INSTRUCTIONS TO FOLLOW: Scan the records for the word "height". Copy each line that includes it.

GIVEN ENTRIES:
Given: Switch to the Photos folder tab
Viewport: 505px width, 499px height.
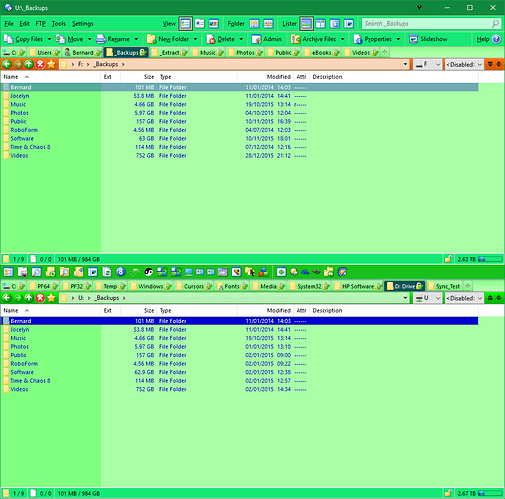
...
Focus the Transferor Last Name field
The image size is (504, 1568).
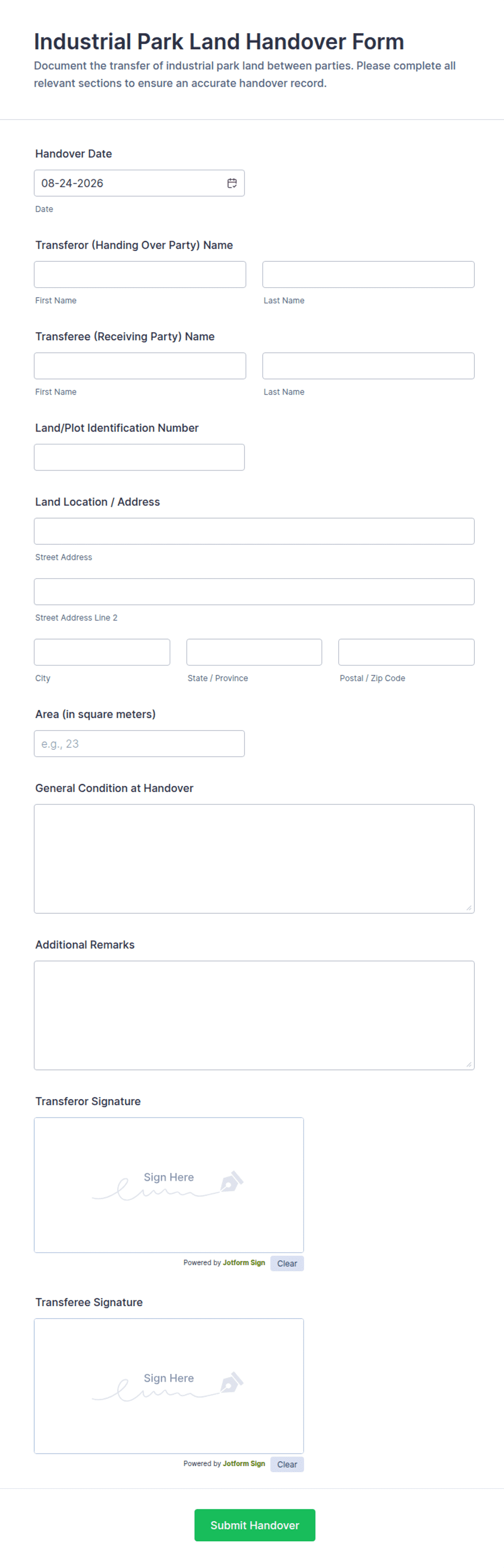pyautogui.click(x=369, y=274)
* * *
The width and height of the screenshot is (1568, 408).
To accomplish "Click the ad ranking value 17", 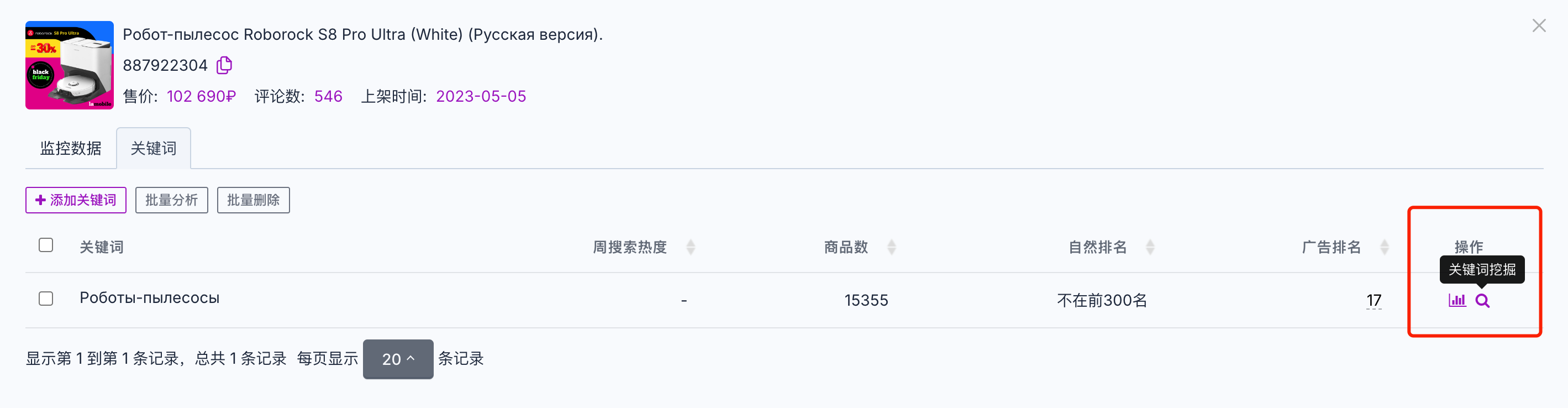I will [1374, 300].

EXERCISE OUTPUT:
Viewport: 505px width, 499px height.
The width and height of the screenshot is (1568, 408).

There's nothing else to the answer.